**GECITEERDE PASSAGE**.
*****

Proces-verbaal van aangifte beklaagde d.d. 6 december 2016
Beklaagde heeft aangifte gedaan van laster dan wel smaad, gepleegd door [naam stagiair] . Beklaagde heeft verklaard dat hij in 2009 een geitenfokkerij had in [plaats] . Dit was tevens een dagbesteding voor mensen met een beperking. Veelal kwamen scholieren en kinderen van een school voor verstandelijk beperkten op de boerderij om zorg te geven aan de dieren. Er waren geen abnormale afwijkingen in bijvoorbeeld sterfte van lammeren of ziekte van medewerkers. In maart 2009 werden lammeren geboren. Het sterftecijfer was normaal tot maart 2009. Het was beklaagde opgevallen dat sinds 11 maart 2009 het aantal verwerpers was gestegen. Beklaagde heeft toen de dierenarts gevraagd om langs te komen voor onderzoek, want hij wist op dat moment niet wat het kon zijn. In de week voor 18 maart 2009 zag beklaagde dat er een aantal geiten dood geboren was. Dit waren er meer dan normaal en toen heeft hij de dierenarts verzocht om te komen kijken. Op 18 maart 2009 is de dierenarts langs gekomen en heeft deze monsters verzameld om onderzocht te worden naar de oorzaak van het verwerpen. Dit kan meerdere oorzaken hebben, zoals Chlamydia. Dit is vaak het eerste waaraan gedacht wordt bij een verwerpingspiek. Op 25 maart 2009 kwam de uitslag van de afgenomen monsters binnen. Bij 3 van de 5 monsters bleek dat er sprake was van een infectie met de Coxiella Burnetii (Q-koorts) bacterie. Op 25 maart 2009 werd na onderzoek bekend dat het bedrijf besmet was en toen is het bedrijf meteen gesloten. Volgens beklaagde was er in maart 2009 nog niet veel bekend over Q-koorts. Men wist toen dat Q-koorts onder vee kon voorkomen, maar men wist nog niet welke de eventuele gevolgen konden zijn. Er waren weinig beperkingen toentertijd. Beklaagde heeft verklaard dat hij toen als bedrijf zich heeft gehouden aan de geldende regels en protocollen. Op 18 maart 2009 had de dierenarts monsters verzameld en heeft deze ’s avonds verstuurd naar het onderzoekbureau waar zij op 19 maart 2009 zijn aangekomen voor onderzoek. Op 19 maart 2009 hebben de kinderen van de [naam school] (de school van de zoon, hof) zijn bedrijf bezocht. Er was op dat moment voor beklaagde geen reden om aan te nemen dat dit enig gevaar zou opleveren voor de gezondheid van de kinderen of zelfs de medewerkers.

*****

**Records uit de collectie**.
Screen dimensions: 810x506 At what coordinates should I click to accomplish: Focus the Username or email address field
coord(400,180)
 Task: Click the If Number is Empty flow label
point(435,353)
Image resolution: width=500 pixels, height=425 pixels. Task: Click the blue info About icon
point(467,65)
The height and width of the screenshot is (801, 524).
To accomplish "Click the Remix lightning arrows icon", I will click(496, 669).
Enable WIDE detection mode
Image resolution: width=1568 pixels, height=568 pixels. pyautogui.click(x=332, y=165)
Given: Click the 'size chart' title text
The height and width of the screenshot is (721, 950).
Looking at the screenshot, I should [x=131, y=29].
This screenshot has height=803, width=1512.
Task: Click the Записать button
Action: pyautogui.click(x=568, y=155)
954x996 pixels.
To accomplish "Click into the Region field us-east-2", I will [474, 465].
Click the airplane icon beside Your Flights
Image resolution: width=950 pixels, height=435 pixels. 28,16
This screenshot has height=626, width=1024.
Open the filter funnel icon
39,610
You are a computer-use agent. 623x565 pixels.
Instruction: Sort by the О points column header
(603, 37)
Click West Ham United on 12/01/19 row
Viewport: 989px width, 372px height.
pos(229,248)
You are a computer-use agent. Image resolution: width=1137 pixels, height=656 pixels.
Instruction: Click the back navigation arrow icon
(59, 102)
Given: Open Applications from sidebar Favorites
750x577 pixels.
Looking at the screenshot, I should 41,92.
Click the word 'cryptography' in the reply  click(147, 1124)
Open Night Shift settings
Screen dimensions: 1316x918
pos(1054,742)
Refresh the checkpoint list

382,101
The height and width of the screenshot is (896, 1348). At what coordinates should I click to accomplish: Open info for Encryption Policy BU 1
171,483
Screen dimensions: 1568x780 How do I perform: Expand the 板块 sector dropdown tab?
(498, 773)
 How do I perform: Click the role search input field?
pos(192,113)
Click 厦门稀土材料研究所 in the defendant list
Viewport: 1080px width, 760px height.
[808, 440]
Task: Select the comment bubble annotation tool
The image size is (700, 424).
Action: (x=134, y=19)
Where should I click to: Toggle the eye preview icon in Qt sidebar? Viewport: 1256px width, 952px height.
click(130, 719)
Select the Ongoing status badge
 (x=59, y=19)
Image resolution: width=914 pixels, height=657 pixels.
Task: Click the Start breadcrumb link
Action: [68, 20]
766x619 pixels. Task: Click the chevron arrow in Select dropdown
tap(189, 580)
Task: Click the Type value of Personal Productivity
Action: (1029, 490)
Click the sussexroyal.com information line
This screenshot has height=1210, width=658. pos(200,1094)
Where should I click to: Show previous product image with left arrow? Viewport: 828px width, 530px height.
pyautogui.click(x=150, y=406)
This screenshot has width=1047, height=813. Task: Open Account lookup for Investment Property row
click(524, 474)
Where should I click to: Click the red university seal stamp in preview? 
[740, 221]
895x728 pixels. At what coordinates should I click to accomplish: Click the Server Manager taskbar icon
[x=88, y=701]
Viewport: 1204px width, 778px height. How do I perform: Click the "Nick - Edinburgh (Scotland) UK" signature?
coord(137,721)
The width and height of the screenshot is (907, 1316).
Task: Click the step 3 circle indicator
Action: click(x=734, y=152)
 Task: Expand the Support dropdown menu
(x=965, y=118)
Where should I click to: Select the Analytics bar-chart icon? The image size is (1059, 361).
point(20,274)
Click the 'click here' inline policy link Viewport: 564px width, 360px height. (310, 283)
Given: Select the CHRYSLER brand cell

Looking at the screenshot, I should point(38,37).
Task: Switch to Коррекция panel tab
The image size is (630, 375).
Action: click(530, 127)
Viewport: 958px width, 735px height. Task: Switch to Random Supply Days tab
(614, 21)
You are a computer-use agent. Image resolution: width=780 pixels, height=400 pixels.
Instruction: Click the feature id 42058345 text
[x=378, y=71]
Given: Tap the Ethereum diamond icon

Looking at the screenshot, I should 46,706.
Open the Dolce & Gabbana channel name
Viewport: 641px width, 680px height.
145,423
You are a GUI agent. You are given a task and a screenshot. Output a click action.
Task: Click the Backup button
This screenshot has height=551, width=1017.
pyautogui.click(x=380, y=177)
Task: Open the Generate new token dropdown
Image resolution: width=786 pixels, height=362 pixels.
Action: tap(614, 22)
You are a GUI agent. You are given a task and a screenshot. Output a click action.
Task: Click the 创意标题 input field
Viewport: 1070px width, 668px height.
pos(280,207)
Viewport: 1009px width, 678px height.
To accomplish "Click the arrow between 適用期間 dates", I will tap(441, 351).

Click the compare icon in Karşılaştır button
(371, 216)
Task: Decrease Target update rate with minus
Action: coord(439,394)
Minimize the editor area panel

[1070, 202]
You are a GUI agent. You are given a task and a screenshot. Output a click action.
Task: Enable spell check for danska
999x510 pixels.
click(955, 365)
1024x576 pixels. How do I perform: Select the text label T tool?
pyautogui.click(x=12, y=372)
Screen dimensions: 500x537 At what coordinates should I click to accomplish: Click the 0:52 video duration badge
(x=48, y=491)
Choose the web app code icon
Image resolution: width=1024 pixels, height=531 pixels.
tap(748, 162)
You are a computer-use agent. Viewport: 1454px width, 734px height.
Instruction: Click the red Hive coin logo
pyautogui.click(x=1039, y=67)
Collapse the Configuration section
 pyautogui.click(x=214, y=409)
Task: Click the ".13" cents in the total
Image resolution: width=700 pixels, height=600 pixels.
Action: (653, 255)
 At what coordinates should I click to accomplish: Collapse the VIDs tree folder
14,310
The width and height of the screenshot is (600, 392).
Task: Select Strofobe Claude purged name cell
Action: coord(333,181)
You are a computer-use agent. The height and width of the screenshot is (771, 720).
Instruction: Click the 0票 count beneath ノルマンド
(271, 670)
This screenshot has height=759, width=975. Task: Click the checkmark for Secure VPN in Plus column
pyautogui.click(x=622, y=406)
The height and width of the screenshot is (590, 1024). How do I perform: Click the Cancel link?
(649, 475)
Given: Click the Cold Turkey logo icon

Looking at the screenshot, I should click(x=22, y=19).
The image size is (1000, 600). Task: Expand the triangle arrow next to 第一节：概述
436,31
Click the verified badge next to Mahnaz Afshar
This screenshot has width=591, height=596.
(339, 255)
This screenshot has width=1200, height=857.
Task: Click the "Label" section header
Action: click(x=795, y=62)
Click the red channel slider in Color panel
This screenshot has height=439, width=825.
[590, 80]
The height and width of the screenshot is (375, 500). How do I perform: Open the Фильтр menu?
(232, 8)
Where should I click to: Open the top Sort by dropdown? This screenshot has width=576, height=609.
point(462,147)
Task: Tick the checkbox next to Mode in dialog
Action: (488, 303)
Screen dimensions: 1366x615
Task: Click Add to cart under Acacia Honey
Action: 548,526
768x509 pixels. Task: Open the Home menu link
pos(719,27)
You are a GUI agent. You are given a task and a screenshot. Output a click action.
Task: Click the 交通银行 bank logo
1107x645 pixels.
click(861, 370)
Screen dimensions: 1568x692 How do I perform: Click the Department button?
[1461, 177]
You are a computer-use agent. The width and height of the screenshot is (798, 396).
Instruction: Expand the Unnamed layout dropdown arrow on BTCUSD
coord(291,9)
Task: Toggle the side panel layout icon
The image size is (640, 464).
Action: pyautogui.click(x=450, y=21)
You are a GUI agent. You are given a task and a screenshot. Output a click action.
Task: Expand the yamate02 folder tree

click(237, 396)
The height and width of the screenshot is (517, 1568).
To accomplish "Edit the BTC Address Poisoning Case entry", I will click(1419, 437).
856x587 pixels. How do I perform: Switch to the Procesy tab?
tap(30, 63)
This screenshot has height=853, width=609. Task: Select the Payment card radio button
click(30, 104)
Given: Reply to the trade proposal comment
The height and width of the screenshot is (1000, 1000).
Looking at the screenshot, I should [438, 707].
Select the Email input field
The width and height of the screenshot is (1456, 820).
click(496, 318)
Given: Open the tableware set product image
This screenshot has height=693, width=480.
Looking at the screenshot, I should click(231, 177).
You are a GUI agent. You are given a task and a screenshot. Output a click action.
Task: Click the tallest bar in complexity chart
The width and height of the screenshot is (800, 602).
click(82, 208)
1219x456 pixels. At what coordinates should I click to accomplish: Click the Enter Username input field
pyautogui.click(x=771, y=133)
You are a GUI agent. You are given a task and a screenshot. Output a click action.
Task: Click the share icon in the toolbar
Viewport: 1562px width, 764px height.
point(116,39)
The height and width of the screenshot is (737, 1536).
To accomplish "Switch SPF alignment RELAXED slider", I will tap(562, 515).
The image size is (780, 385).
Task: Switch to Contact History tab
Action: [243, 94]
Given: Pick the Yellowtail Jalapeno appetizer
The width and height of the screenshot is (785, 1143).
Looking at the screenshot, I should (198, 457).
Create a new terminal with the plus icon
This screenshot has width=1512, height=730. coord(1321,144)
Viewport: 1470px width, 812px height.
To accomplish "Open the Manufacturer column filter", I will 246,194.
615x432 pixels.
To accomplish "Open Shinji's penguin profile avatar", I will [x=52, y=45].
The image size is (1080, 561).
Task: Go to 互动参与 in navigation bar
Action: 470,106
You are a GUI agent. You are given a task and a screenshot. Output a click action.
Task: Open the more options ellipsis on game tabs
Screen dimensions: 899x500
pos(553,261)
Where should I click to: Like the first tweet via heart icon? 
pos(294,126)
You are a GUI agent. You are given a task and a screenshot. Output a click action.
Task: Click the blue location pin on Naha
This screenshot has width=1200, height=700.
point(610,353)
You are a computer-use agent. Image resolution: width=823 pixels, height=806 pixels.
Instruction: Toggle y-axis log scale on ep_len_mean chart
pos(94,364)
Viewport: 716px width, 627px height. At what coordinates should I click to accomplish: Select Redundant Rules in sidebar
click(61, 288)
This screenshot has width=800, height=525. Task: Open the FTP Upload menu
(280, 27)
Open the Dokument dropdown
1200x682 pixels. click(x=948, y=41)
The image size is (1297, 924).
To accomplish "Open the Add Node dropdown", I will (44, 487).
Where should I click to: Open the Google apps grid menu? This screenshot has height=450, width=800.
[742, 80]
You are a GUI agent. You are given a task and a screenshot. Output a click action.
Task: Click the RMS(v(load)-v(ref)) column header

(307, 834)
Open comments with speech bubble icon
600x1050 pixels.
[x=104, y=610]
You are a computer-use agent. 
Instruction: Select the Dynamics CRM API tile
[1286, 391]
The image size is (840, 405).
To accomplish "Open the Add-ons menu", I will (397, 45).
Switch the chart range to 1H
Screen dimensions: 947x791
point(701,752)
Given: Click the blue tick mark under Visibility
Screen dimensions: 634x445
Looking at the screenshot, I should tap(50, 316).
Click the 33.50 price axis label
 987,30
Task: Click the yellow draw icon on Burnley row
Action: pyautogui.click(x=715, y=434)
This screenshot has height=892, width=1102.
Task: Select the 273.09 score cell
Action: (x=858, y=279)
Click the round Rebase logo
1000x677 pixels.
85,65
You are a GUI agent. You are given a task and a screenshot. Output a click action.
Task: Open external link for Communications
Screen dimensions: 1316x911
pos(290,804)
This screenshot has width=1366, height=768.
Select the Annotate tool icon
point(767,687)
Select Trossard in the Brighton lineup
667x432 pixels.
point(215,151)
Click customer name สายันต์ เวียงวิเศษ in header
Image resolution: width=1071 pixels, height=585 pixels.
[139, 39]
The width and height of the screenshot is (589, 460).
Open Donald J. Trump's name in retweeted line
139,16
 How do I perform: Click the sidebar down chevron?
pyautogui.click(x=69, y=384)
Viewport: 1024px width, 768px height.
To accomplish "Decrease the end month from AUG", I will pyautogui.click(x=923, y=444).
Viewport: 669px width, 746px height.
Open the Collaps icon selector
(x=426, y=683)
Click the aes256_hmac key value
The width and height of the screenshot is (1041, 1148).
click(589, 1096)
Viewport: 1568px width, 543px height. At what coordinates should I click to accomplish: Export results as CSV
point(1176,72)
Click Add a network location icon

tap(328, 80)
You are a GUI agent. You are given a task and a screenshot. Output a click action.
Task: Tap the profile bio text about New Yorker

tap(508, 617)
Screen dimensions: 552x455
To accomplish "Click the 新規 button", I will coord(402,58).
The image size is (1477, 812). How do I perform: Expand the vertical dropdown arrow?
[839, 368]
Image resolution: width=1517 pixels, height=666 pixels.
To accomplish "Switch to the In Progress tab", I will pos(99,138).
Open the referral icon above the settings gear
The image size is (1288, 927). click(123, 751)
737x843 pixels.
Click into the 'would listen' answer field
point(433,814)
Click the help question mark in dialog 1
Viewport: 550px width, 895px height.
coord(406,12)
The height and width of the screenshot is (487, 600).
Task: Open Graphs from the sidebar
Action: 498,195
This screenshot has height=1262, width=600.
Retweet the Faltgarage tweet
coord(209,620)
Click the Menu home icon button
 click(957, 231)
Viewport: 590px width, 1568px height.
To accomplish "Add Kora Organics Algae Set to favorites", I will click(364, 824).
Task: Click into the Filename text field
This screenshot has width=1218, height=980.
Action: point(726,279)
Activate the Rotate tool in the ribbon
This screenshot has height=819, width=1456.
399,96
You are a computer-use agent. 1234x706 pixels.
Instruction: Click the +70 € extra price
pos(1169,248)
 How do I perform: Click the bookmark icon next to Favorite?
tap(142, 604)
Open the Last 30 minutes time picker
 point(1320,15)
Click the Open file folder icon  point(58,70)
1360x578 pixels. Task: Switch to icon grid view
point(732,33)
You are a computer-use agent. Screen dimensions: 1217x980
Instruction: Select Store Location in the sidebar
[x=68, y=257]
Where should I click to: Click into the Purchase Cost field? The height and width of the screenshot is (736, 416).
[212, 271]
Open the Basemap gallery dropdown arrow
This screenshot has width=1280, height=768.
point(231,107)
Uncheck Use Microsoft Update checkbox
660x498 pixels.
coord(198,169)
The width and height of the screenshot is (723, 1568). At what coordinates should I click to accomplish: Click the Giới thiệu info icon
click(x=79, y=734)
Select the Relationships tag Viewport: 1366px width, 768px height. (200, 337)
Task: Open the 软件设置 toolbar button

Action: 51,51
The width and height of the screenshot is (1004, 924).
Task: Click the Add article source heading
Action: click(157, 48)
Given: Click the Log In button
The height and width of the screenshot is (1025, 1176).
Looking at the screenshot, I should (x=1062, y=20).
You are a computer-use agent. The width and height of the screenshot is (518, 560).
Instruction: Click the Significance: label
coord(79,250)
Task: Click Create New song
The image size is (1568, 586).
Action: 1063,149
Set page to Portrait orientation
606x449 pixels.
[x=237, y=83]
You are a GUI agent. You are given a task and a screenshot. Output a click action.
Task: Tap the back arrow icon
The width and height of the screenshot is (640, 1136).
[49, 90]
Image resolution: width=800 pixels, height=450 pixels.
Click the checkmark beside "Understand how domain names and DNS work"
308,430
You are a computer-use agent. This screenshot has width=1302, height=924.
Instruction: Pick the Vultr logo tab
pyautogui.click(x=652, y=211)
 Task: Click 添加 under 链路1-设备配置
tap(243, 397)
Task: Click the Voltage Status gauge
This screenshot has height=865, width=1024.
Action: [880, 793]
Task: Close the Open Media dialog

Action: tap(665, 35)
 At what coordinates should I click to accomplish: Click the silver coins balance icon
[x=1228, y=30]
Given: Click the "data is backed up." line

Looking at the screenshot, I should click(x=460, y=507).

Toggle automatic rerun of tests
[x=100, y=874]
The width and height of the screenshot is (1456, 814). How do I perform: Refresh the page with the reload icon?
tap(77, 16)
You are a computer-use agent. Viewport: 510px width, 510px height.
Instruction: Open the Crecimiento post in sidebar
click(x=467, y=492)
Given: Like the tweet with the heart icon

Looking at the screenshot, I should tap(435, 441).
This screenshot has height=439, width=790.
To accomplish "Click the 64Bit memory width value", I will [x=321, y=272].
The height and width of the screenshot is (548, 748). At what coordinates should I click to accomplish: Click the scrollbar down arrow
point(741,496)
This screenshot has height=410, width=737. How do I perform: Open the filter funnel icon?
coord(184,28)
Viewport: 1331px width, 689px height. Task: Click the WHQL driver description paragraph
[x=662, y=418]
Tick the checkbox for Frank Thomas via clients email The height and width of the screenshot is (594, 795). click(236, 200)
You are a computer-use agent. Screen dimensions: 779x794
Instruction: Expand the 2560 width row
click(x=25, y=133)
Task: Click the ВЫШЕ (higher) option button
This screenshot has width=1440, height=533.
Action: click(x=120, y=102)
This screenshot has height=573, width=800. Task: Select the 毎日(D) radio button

*****

**OPDRACHTEISEN**. Op welke datum kwam volgens de geciteerde passage de uitslag van de afgenomen monsters binnen? Baseer je uitsluitend op de geciteerde passage.

**ANTWOORDRUIMTE**. Op 25 maart 2009.